Question

The LCM of two or more prime numbers is equal to their product.
A. True
B. False

Answer 1

Hint:Here we use the definition of prime numbers that they have only two factors, 1 and the number itself. Assume two prime numbers as two different variables and find their LCM using prime factorization of both the numbers.

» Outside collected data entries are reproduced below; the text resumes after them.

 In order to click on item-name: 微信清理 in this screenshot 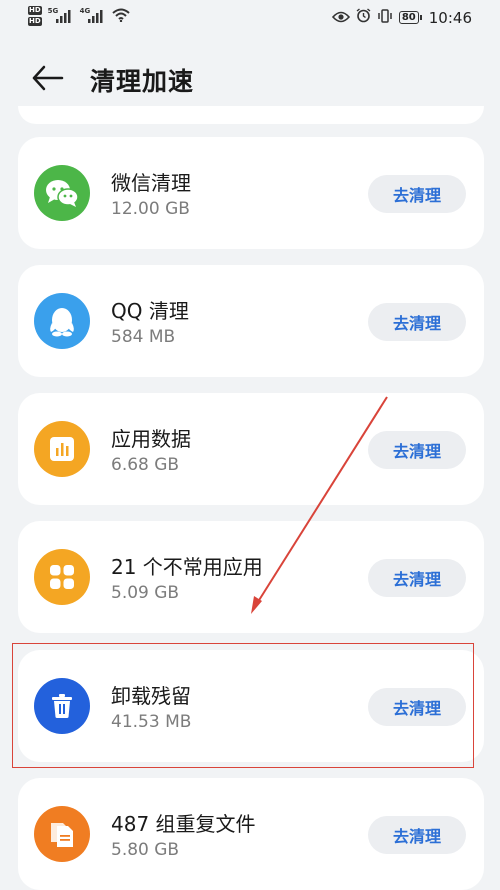, I will do `click(151, 183)`.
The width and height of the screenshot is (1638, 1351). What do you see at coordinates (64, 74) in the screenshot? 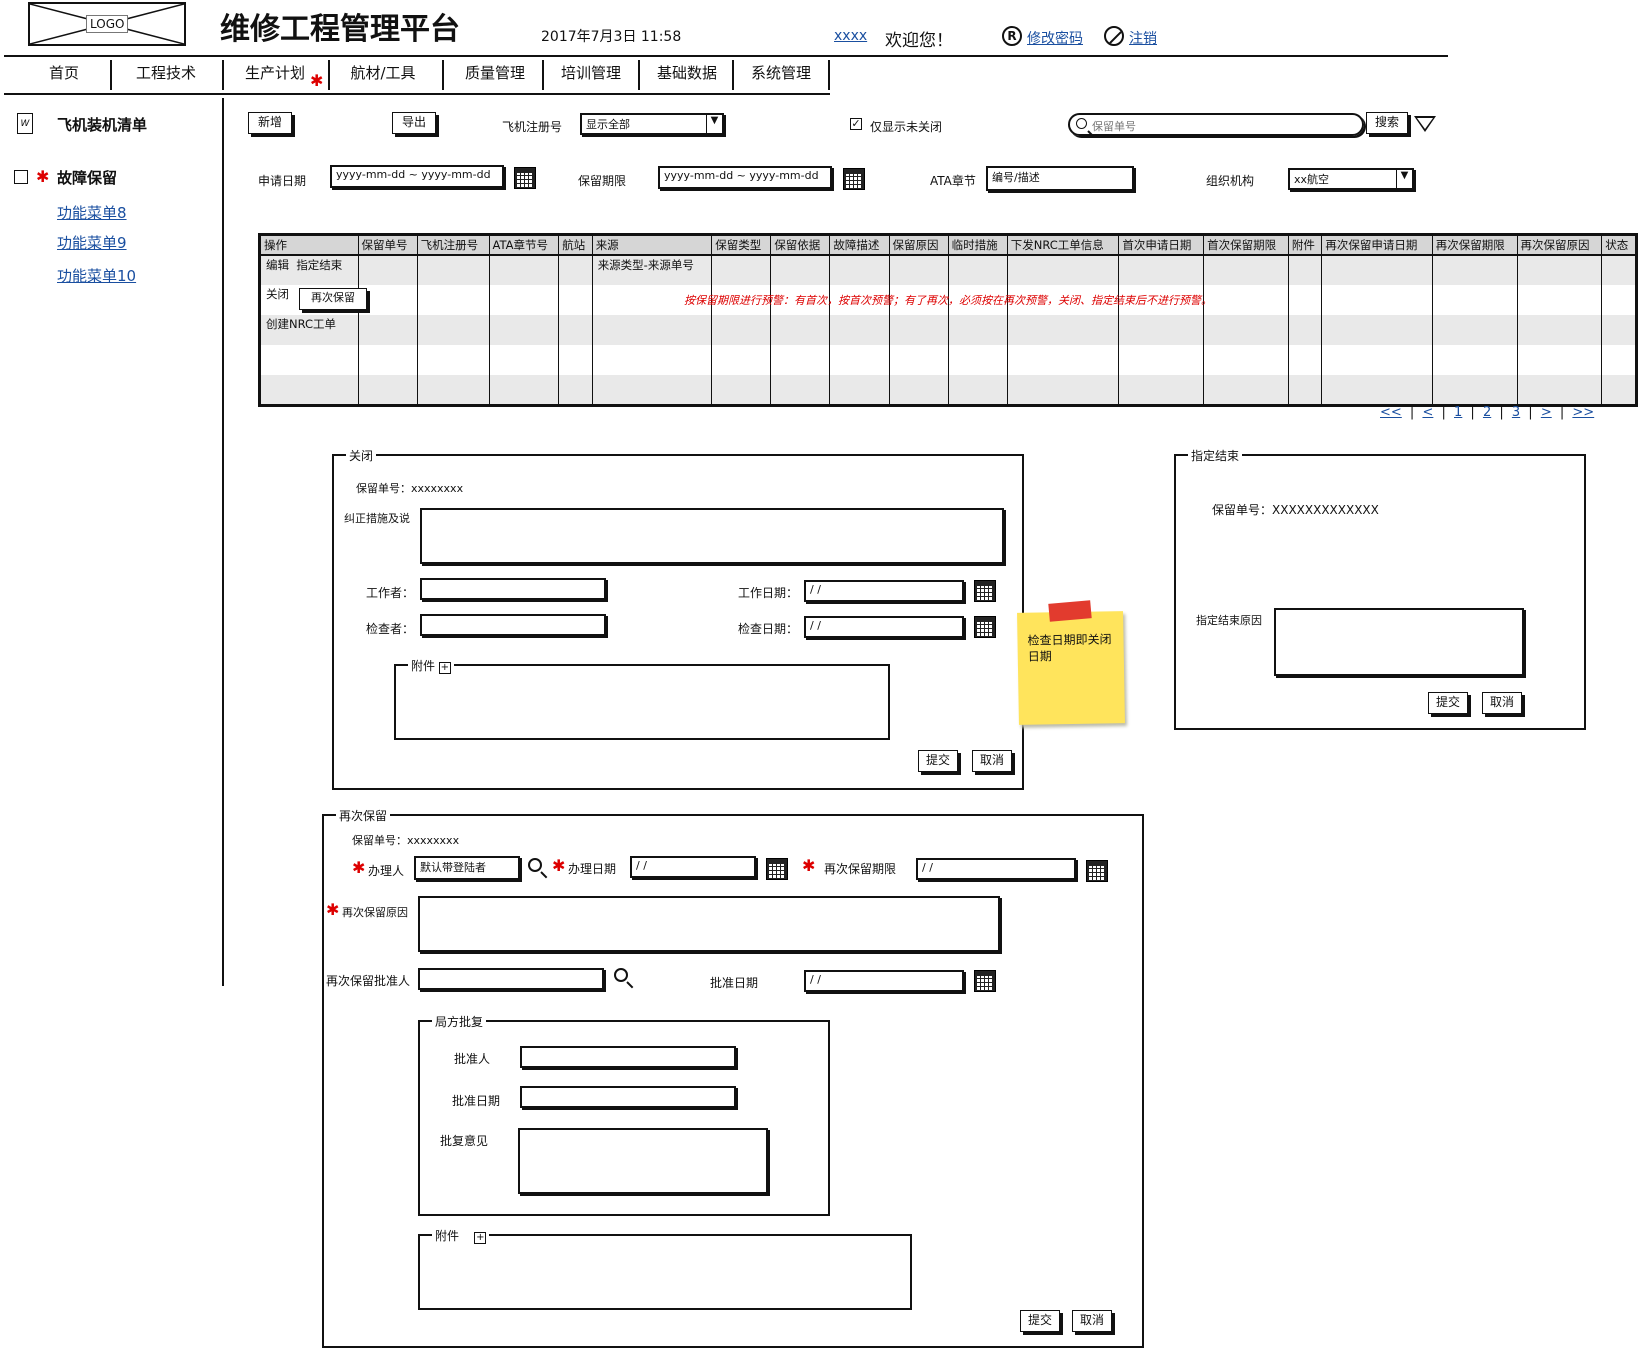
I see `nav-home: 首页` at bounding box center [64, 74].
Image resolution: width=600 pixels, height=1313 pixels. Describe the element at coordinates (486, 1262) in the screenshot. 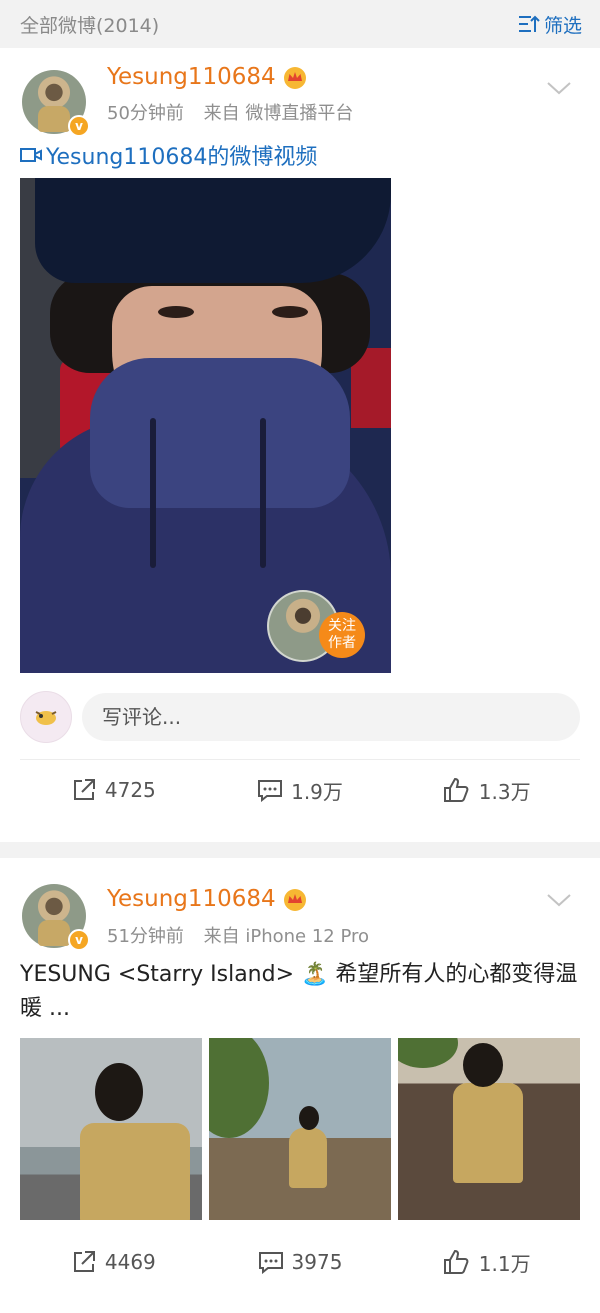

I see `like-button: 1.1万` at that location.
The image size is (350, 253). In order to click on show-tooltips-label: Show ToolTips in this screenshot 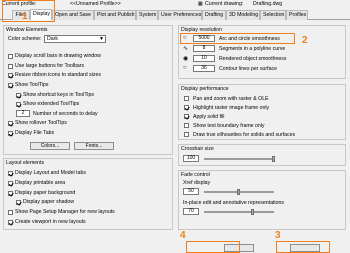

Complete step-by-step answer:
LCM of two numbers is the least common multiple between the two numbers. We write prime factorization of two numbers and calculate the LCM by multiplying the highest degree of prime numbers that are common in the prime factorization.
* Prime numbers are the numbers that are only divided by 1 and the number itself. Example 2,3, 5, 11 etc.
* Prime factorization is a process of writing a number in terms of product of its prime factors.
Let us assume two prime numbers \[a\] and \[b\].
Then using the definition of prime numbers we can write the prime factorization of the two numbers.
\[a = a \times 1\] and \[b = b \times 1\]
Now we know LCM of two numbers is the least common multiple of the two numbers.
LCM of the numbers \[a\]and \[b\] will be the product of prime factors. We have to cover each factor in such a way that there is no repetition of factors.
LCM \[ = 1 \times a \times b\]
Therefore, LCM of two numbers \[a,b = a \times b\]
Since the numbers \[a\] and \[b\] are prime numbers, we can say the LCM of two prime numbers is their product.
Hence, the statement in the question is TRUE.

So, the correct answer is “Option A”.

Note:Students many times get confused between HCF and LCM of two numbers and they write 1 as the LCM as they think the least common term between prime numbers is 1. This is the wrong approach. LCM is the number that is divided by both the numbers so it will have factors from both the numbers. HCF is the highest common factor which is the highest common factor that divides both the numbers.